La puerta del túnel de vestuarios se cerraba un 1 de enero de 2010 y la oscuridad cegaba sus ojos. Afortunadamente, entonces comenzó su lucha. Su fuerza fue la de otros, la de su club, la de su presidente y la de su gente. Con los precedentes en contra y la presión de enfrentarse a un enemigo desconocido Sergio Sánchez no perdió la ilusión de volver a sentirse a futbolista. Un año después su corazón de futbolista volvía a calzarse las botas, saltaba a un campo de fútbol y saboreaba el dulce veneno del gol cantado por su hinchada.

 

Sergio Sánchez jugó su primer partido frente al Villarreal en Copa (3-0) tras recuperarse de su dolencia cardíaca

Poco o nada de eso se podía imaginar Sergio cuando hace 12 meses, Monchi, el director deportivo del Sevilla FC, acompañado de los médicos del club le comunicaban que le había sido detectado una cardiopatía que aconsejaba la paralización de toda actividad deportiva. Habían llegado a tiempo, luego, no había tiempo que perder. Tras el zarpazo inicial, Sergio (que había fichado por el Sevilla en el verano de 2009, procedente del Espanyol) tuvo en el club hispalense al primer interesado en recuperarle, primero como persona, y después como futbolista.

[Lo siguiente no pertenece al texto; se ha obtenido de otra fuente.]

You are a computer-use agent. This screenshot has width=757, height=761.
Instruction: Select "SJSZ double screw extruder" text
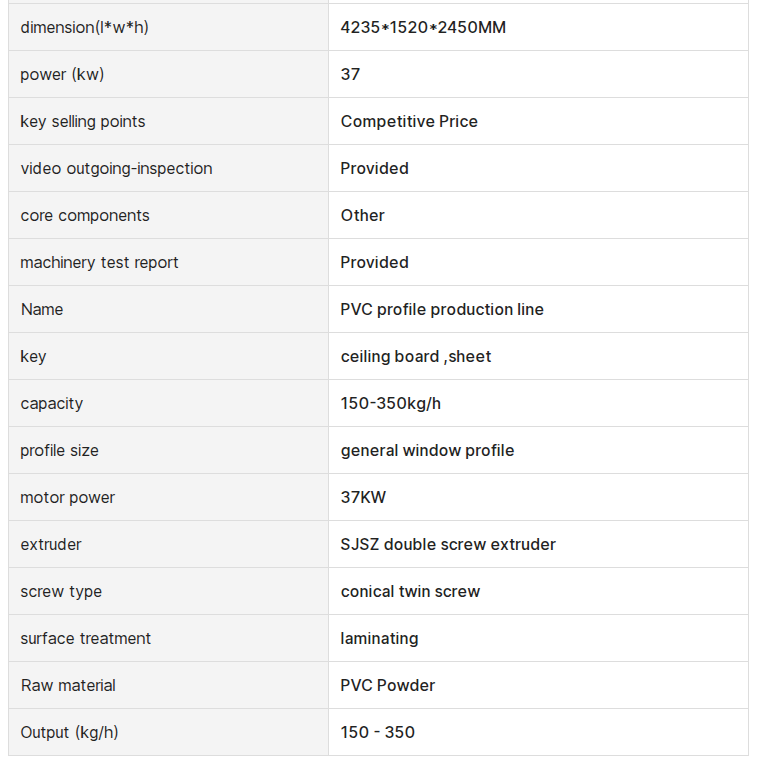click(x=448, y=544)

Así comenzó la búsqueda de una luz que no se atisbaba en mitad de ese túnel. Su fe y la tenacidad del club por encontrar una solución satisfactoria fueron claves. El Sevilla consultó con algunos de los mejores especialistas en cardiología de los EE.UU., donde este problema ya se había dado en jugadores de Beisbol. Una operación era posible. La esperanza crecía. Pero el Sevilla buscó otras opiniones en Europa. Fue entonces cuando contactó con el doctor Sievers, un reputado cardiólogo alemán, que veía viable la operación, no exenta de riesgos. La operación de corazón era peligrosa y la vida del defensor sevillista corría peligro. Sergio no lo dudó y dio un paso al frente.

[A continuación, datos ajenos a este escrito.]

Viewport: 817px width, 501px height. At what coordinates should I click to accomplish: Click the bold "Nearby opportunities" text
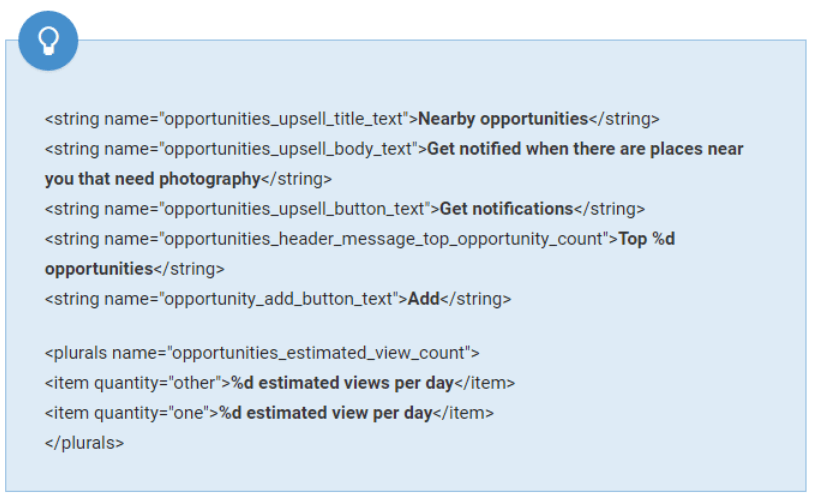(503, 119)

Ésta se produjo en Hamburgo, el 20 de mayo, apenas un día después de que el Sevilla ganara la Copa del Rey. Esa fue la primera imagen que vio Sergio tras su operación: a sus compañeros levantando la Copa. Y entonces supo que todo, a partir de entonces, iría bien. Había vencido a la oscuridad y la vida le daba una segunda oportunidad, esa segunda oportunidad que antes había negado a otros y que a él le costaría todavía más de seis meses alcanzar. Sin embargo, la esperanza crecía a pasos agigantados en su interior. Las diferentes pruebas cardíacas y de esfuerzo que iba pasando reforzaban esas buenas sensaciones, hasta que el 29 de diciembre de 2010 la sonrisa inundaba de nuevo su rostro. Casi un año después nada le impedía jugar al fútbol. Ya tenía el alta.

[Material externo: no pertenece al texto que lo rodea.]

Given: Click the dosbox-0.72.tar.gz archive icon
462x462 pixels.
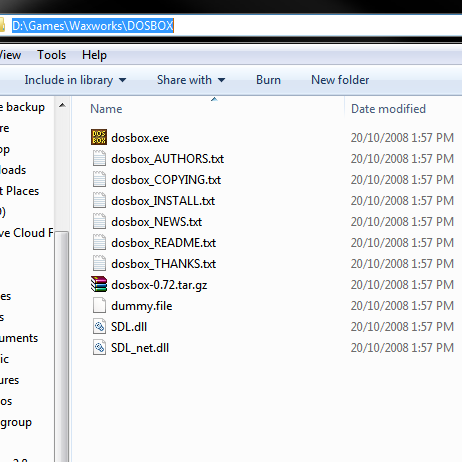Looking at the screenshot, I should click(x=99, y=284).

Su círculo se cerró el pasado 18 de enero. Ese día volvió a abrir la puerta del túnel de vestuarios para saltar al Sánchez Pizjuán vestido de futbolista. Su corazón latía fuerte y sano tras regatear a su enemigo más complicado. Él se acordó de Puerta y de su amigo Dani Jarque, que no tuvieron esa oportunidad. Y Del Nido, presidente del Sevilla y gran artífice de su recuperación, ya se marcó su próximo reto: “Hasta que Sergio no sea el sustituto de Puyol en la Selección, no estaremos contento”. Como dice Sergio, para eso todavía queda, pero con corazón todo es posible.